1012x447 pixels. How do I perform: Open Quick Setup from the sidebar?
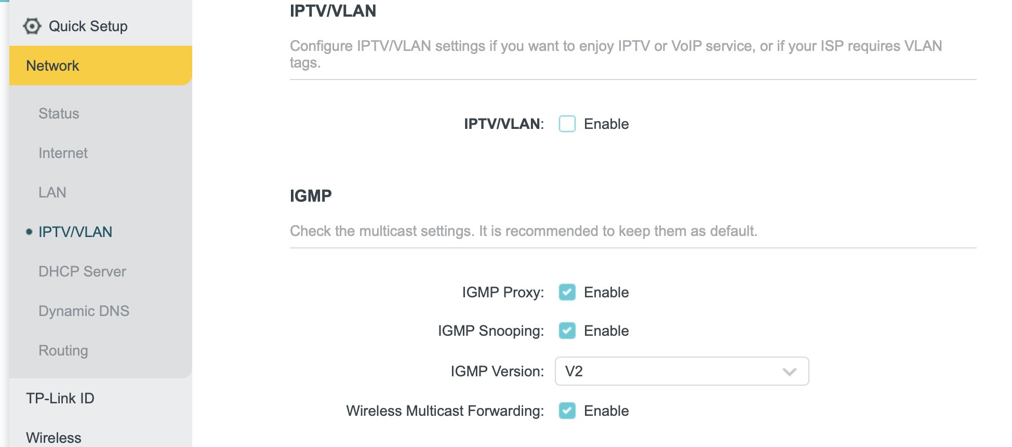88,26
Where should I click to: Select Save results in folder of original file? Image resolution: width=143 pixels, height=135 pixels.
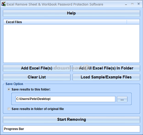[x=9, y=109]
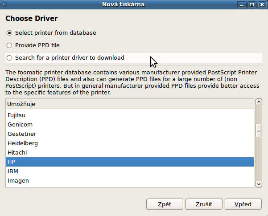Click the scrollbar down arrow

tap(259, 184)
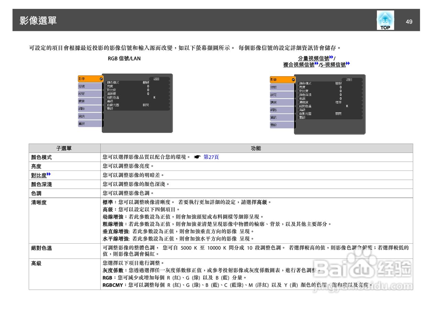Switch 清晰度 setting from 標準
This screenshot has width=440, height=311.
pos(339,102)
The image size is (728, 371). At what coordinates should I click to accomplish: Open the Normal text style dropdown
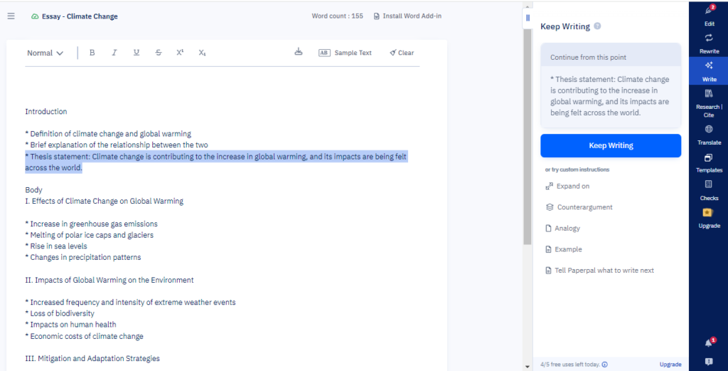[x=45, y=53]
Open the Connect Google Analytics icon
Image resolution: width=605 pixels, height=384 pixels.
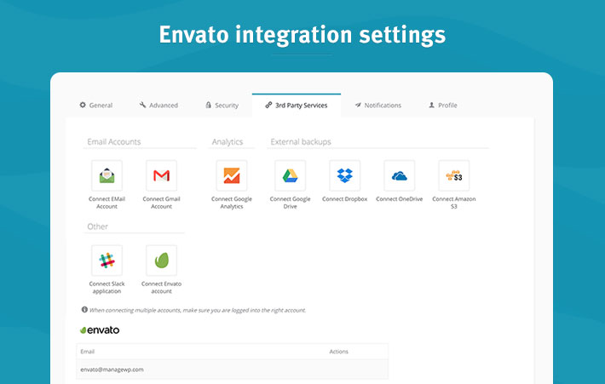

* * * * * * *

(Exercise prompt) Rewrite the data above as a numbered list with one item per line. Omit the blank lines and leave the pictures out.

(Output for this task)
1. 1012x447 pixels. How do I perform: Open Quick Setup from the sidebar?
2. 88,26
3. Where should I click to: Select Save results in folder of original file? Image resolution: width=143 pixels, height=135 pixels.
4. [x=9, y=109]
5. Click the scrollbar down arrow
6. tap(259, 184)
7. Switch 清晰度 setting from 標準
8. This screenshot has width=440, height=311.
9. pos(339,102)
10. The image size is (728, 371). At what coordinates should I click to accomplish: Open the Normal text style dropdown
11. [x=45, y=53]
12. Open the Connect Google Analytics icon
13. Image resolution: width=605 pixels, height=384 pixels.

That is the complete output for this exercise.